Perhaps the ultimate test, however, came recently. The past week brought the surprise re-announcement of Six Days in Fallujah, a game about one of the Iraq War’s bloodiest skirmishes, where the American military has been credibly accused of committing war crimes for using white phosphorus against Iraqi civilians. The game was dropped by its publisher in 2009, and seemed to be cancelled. It’s been rebooted for release this year, but has come under even more intense scrutiny for comments made by the game’s developers, including how the game does not need to “portray the atrocities” that have been alleged or “make a political commentary about whether or not the war itself was a good or a bad idea.”
Six Days in Fallujah is based on a real-life event with real violence and human cost, one in which the American military has never really answered for the consequences of its actions.
“Naturally, when I saw the announcement,” said Colantonio, “the first thought that came to my broken mind was ‘Well, that’s going to violate the Geneva Conventions.'”
Colantonio’s work on Can You Violate the Geneva Conventions has sent him down strange rabbit holes of information, and in this case, made him uniquely suited to think about how to handle Six Days in Fallujah. And so:
“They clearly want to tell a story of heroism, and they’re not interested in talking about the criminal acts that occurred,” said Colantonio. “That’s where the chaser tweet came from. Okay, so we can’t commit war crimes that were actually committed in the very real event the game claims to be a realistic depiction of? Sure, but just come out and say you’re making military fan fiction then. That’s ultimately what it is. That’s what most military shooters are.”
The tweets, then, became a way of explaining the game’s glossed over subtext.
Can You Violate The Geneva Conventions is good shitposting. But it’s also prompted real thinking about serious topics, and ensuring jokes punch in the right direction: up. Reactions to the account’s tweets run the spectrum, but often act as a communal way to darkly chuckle at the problematic relationship games have with military imagery and American power.

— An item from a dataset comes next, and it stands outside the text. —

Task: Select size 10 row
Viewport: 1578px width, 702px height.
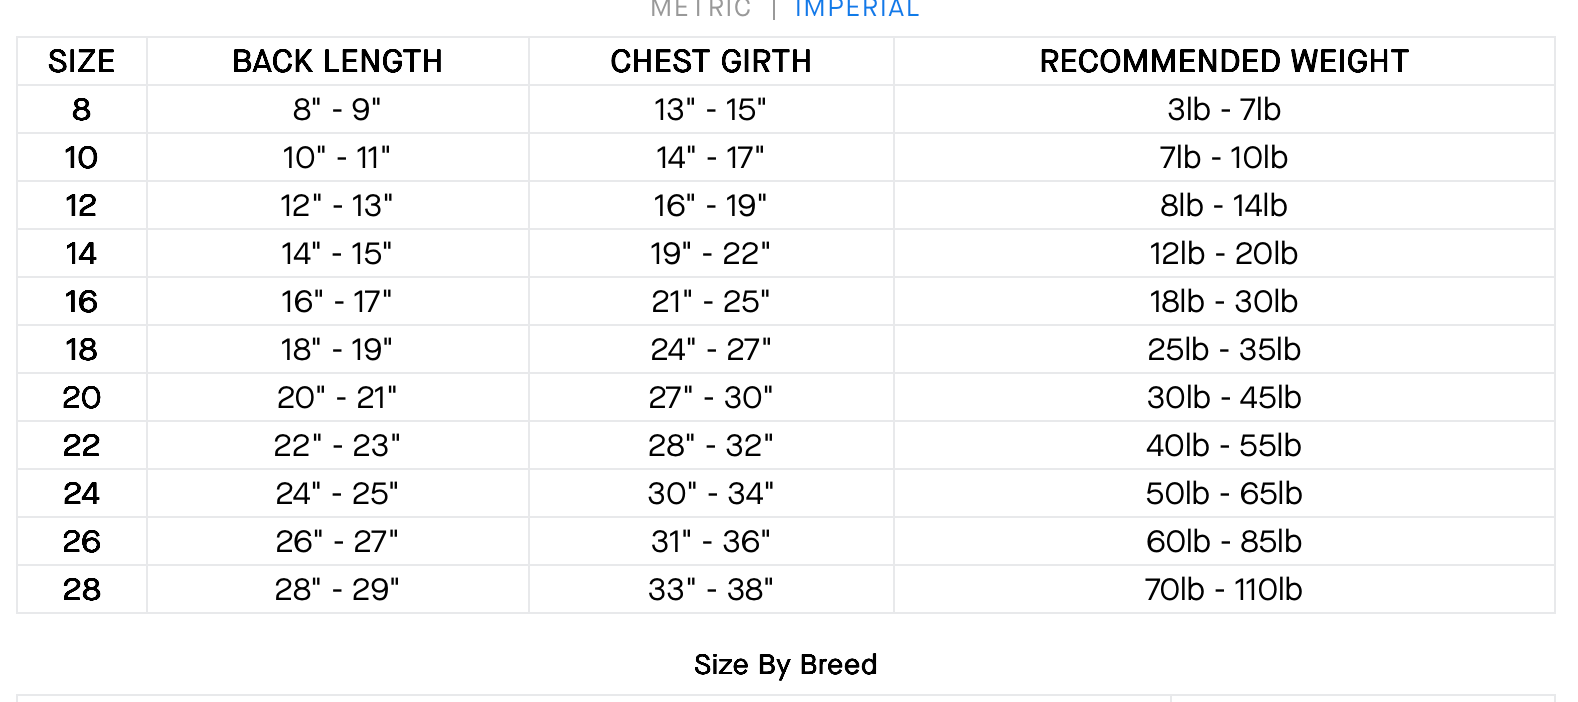Action: (x=81, y=157)
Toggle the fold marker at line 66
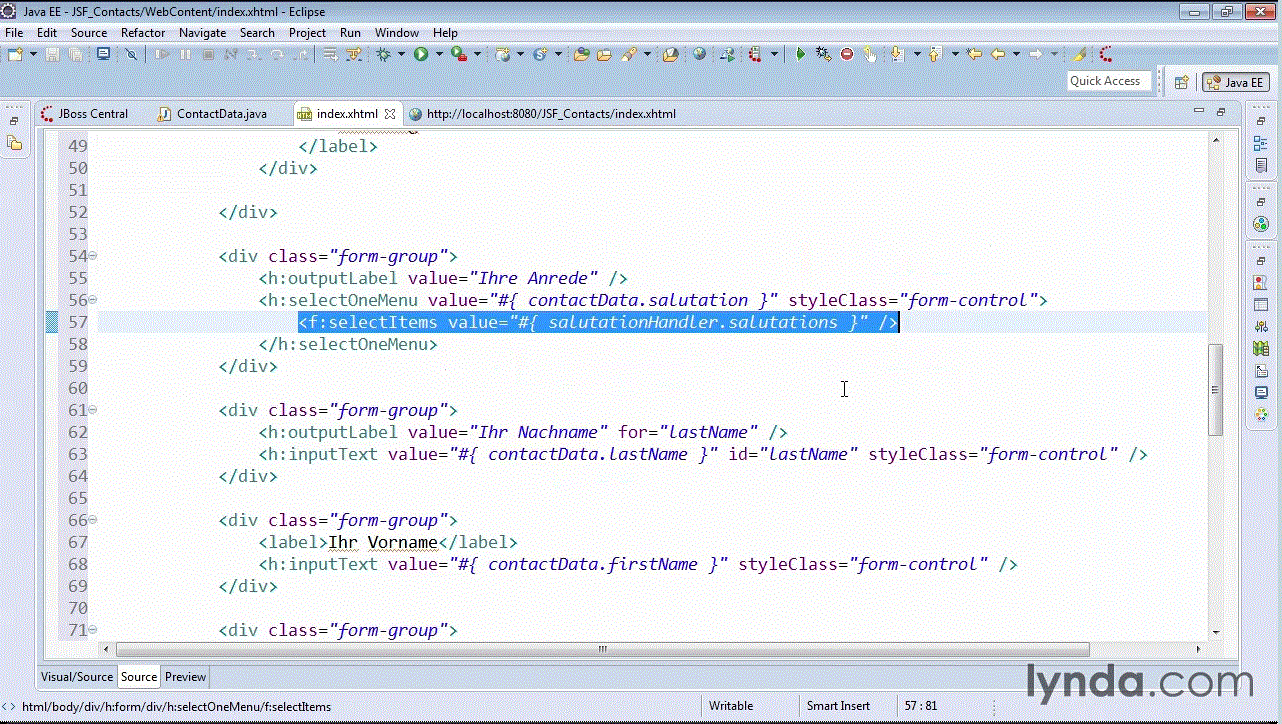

“The account is a reflection of my own personal beliefs and serves as an outlet for me to voice certain political opinions on a much bigger platform than my own,” said Colantonio. “So it hasn’t changed me in so much as it reflects me. That said, the account has certainly given me a much deeper understanding of what constitutes a war crime and how governments get away with certain things that are illegal on paper. I’m essentially a walking encyclopedia of atrocity at this point. Ever need to know anything about the Outer Space Treaty? I’m your guy.”